__Pixel coordinate grounding data__:
+++

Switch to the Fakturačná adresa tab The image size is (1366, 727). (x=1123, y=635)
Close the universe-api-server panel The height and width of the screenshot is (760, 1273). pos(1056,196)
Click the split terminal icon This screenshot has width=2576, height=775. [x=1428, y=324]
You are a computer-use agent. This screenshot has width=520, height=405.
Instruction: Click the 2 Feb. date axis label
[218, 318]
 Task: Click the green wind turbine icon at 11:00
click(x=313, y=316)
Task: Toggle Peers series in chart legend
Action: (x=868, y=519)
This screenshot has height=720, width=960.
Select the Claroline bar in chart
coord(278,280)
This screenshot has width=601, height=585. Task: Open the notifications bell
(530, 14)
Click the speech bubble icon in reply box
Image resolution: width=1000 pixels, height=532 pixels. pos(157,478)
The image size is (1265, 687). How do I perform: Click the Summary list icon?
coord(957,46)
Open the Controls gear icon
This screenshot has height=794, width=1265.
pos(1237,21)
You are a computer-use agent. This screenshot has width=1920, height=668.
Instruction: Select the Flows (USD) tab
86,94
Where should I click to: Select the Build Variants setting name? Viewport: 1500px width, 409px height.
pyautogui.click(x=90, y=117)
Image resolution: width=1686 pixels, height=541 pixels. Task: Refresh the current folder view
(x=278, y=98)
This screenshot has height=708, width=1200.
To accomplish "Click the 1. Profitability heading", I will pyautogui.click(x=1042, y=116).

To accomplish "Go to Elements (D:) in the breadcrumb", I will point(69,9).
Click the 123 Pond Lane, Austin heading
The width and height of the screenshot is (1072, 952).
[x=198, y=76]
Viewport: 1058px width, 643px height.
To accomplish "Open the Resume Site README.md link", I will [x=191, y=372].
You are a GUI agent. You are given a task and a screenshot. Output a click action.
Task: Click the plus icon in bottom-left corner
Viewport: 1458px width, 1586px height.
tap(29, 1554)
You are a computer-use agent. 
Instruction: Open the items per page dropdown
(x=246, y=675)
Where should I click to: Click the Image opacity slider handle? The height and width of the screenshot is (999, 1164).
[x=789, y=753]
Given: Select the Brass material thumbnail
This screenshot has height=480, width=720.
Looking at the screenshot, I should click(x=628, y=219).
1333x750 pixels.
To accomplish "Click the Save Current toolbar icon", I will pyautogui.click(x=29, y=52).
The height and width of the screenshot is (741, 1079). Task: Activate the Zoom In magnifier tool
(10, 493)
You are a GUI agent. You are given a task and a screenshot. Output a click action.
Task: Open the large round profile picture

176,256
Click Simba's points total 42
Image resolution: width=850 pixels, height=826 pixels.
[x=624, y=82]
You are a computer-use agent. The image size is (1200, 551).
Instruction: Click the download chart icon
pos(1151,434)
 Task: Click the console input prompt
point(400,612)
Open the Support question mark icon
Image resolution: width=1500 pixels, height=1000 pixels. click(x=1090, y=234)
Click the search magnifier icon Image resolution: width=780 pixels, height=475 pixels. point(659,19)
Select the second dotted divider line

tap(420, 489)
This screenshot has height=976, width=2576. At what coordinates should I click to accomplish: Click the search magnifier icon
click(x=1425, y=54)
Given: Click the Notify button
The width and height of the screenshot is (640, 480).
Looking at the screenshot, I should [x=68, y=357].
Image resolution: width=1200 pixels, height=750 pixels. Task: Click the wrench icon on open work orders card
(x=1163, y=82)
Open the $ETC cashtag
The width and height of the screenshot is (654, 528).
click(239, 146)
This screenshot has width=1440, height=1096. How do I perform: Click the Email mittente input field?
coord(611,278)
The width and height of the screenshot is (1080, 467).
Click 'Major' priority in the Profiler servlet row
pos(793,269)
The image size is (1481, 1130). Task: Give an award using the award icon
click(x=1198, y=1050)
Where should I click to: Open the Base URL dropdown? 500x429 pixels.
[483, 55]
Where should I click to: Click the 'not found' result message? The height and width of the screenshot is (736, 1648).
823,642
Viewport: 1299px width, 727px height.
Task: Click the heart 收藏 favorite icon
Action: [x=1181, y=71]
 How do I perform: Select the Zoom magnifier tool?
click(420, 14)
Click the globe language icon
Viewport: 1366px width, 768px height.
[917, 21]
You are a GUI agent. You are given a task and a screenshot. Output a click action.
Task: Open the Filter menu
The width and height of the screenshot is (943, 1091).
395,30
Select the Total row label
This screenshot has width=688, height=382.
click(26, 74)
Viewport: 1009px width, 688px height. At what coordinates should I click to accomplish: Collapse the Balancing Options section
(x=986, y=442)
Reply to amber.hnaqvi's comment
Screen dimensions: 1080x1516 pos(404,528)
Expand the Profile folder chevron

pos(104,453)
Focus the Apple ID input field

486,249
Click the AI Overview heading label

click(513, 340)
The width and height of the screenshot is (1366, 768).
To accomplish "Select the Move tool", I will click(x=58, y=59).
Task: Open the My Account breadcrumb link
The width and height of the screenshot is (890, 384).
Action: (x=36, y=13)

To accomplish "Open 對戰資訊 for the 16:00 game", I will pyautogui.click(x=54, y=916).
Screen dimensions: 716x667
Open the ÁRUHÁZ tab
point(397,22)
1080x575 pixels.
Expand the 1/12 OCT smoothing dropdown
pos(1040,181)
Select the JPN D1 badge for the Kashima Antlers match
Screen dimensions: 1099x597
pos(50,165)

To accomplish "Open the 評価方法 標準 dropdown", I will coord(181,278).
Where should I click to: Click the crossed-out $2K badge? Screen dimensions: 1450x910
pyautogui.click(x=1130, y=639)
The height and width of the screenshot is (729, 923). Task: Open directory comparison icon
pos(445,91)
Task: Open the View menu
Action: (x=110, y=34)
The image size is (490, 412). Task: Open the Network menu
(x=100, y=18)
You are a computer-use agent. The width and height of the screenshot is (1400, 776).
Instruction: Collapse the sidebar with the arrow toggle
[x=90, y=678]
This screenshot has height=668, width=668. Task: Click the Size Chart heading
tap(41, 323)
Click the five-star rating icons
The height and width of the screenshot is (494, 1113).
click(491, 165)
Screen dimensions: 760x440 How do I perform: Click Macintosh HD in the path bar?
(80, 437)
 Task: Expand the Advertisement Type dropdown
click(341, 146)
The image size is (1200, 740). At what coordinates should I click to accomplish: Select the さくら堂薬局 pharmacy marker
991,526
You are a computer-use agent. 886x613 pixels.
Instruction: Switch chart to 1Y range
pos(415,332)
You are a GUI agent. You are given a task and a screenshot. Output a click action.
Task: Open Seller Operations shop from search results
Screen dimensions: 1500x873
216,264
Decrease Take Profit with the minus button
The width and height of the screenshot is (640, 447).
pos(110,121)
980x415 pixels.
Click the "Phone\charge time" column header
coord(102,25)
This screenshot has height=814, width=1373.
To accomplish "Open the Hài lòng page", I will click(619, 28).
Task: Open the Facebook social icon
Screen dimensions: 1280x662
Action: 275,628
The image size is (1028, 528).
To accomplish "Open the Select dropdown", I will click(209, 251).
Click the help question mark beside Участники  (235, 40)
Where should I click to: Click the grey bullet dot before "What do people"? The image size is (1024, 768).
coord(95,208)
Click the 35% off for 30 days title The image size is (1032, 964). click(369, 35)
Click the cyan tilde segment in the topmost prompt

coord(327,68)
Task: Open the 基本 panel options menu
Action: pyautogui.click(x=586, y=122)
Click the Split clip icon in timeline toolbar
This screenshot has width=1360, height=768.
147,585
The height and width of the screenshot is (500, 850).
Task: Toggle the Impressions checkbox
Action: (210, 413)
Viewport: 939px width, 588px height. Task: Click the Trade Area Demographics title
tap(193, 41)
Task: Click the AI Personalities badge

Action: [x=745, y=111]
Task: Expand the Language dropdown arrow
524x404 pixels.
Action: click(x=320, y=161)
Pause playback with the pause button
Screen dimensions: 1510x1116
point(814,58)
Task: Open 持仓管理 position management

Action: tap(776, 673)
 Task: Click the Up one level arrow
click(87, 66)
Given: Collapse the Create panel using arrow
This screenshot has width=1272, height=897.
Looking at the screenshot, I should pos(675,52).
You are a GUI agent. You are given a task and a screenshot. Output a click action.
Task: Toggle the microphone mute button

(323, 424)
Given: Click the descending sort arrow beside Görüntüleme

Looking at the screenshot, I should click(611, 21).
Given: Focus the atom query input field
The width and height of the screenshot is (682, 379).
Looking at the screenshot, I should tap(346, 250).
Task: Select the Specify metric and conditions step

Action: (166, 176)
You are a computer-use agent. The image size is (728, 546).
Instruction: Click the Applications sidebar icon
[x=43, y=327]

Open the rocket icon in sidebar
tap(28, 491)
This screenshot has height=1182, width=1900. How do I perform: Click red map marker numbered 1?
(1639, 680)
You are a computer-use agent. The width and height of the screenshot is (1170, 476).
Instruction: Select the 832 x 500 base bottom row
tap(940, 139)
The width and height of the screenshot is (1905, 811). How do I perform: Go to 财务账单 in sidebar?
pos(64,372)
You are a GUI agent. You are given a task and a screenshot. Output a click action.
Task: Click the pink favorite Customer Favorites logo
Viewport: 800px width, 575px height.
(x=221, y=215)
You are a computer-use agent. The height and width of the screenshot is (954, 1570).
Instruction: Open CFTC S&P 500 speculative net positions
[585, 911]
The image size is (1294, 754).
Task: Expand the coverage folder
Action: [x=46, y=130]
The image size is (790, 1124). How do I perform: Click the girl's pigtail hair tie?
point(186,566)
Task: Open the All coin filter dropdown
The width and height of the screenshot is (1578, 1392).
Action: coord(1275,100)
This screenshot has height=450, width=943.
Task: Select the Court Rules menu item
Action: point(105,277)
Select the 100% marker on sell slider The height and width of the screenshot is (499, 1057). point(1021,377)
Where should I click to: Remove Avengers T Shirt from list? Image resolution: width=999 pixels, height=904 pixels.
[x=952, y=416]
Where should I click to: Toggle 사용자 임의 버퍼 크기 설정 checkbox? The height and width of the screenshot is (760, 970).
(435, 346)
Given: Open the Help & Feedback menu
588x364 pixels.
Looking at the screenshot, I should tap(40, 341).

+++

__Work task__:
Which lines above run from the one containing "Given: Focus the atom query input field" to the one containing "You are a computer-use agent. The height"? Give them again exactly, both ends included.

__Answer area__:
Given: Focus the atom query input field
The width and height of the screenshot is (682, 379).
Looking at the screenshot, I should tap(346, 250).
Task: Select the Specify metric and conditions step

Action: (166, 176)
You are a computer-use agent. The image size is (728, 546).
Instruction: Click the Applications sidebar icon
[x=43, y=327]

Open the rocket icon in sidebar
tap(28, 491)
This screenshot has height=1182, width=1900. How do I perform: Click red map marker numbered 1?
(1639, 680)
You are a computer-use agent. The width and height of the screenshot is (1170, 476).
Instruction: Select the 832 x 500 base bottom row
tap(940, 139)
The width and height of the screenshot is (1905, 811). How do I perform: Go to 财务账单 in sidebar?
pos(64,372)
You are a GUI agent. You are given a task and a screenshot. Output a click action.
Task: Click the pink favorite Customer Favorites logo
Viewport: 800px width, 575px height.
(x=221, y=215)
You are a computer-use agent. The height and width of the screenshot is (954, 1570).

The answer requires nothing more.